Kentimizin en eski çarşısının odağında yer alan ve dört biryanı buram buram tarih kokan Tuzhanı’nın restore edilerek, turizme kazandırılması konusunda uzun zamandır gerekli çalışmalar yürütülmektedir.

            Çevresinde aynı doku ve mimari özellikleri taşıyan işyerlerin de doğal olarak istimlak edilerek, restore edilmesi gerekmektedir. Çünkü Tuzhanı çevresiyle bir bütündür.  

            Bu amaçla söz konusu işyerlerin kamulaştırılması için, yanılmıyorsam 2006 yılında gerekli mercilerce karar alındı. 

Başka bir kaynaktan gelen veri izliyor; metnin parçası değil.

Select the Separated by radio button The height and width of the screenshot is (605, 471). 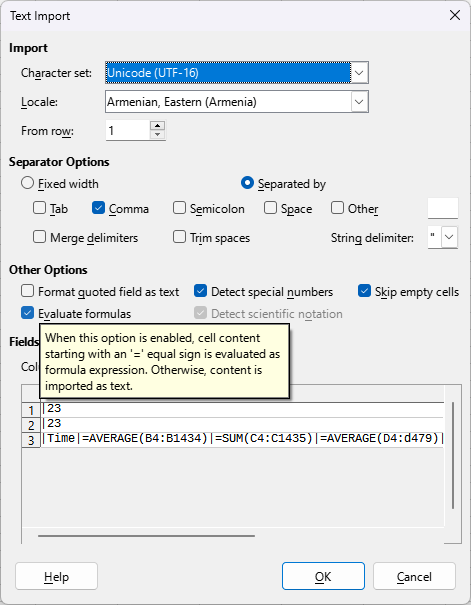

            Ancak mülkiyetlerinin kamulaştırılmasını istemeyen bazı vatandaşlar, doğal olarak konuyu mahkemeye taşıdılar.

            Gel zaman git zaman derken, mülkiyet sahipleri mahkemeyi kaybetti. Bunun üzerine hiç zaman kaybetmeden bu defa davayı Danıştay’a götürdüler.   

Netice itibariyle Danıştay da mahkemenin verdiği kararı birkaç gün önce onadı diye duyum aldım.

Anlaşılan o ki, gelinen noktada; mülk sahipleri istese de, istemese de ebeveyninden kalmış olan taşınmazlarından mecburen el çekecekler.

Bir vesileyle o bölgeye yolum düşmüşken, kendimce mini bir araştırma yaptım. Sonuç olarak şu kanıya vardım:

Malum mülkiyetlerin sahibi, mallarına verilen değeri oldukça düşük görüyor. Dolayısıyla taşınmazlarının cüzi bir rakamla ellerinden alınacağı düşüncesiyle hayli sitemliler.

Elbette Tuzhanı’nın restore edilmesi, yerli ve yabancı turistlerin çarşı merkezine çekilmesi her Adıyaman sevdalısının arzusudur.

Zira bu anlayışla yola çıkarken, kaş yapayım derken göz çıkarmaya da meyletmeyelim.

Mülkiyet sahiplerinin rızasını almadan, onları hoşnut etmeden, “Nasıl olsa elimizde mahkeme kararı var” düşüncesiyle hareket edilirse, kalp kırmış olmakla birlikte kul hakkına da tecavüz edilir ki; böylesi durumların İslam’da yeri olmadığı gibi, vicdanların da yara alacağı kesindir.

Yeri gelmişken konuyla alakalı olduğu için Osmanlının şu veciz kararını gözden geçirmenin yararlı olacağı düşüncesindeyim:

İstanbul’daki Firuzağa Camii, kentin fethinden sonra yapılan ilk mabet özelliğini taşımaktadır.                

İlgi çeken minaresi ise, normalde olması gereken yere inşa edilmeye çalışılırken, o gün mabedin sağ tarafında ikamet eden Rumlar, günde 15 dakikalığına da olsa güneş ışınından faydalanamayacakları düşüncesiyle minarenin sağ tarafa inşa edilmesi için yetkililerden rica ederler.

Rumların haklı olduğuna karar kılan yetkililer, “Nasıl olsa güç bizde, istediğimiz yere minareyi dikeriz” düşüncesine kapılmadan, kul hakkına girmemek amacıyla ivedilikle minareyi mabedin sol tarafına inşa ederler.

Günümüz yetkilileri de Osmanlının bu adilane davranışını örnek alırlar inşallah, yok eğer almaz ve dediğim dedik çaldığım düdük kabili bir mantıkla hareket etseler de, eh, ne diyelim, “Herhalde sözün bittiği noktadayız” der geçeriz.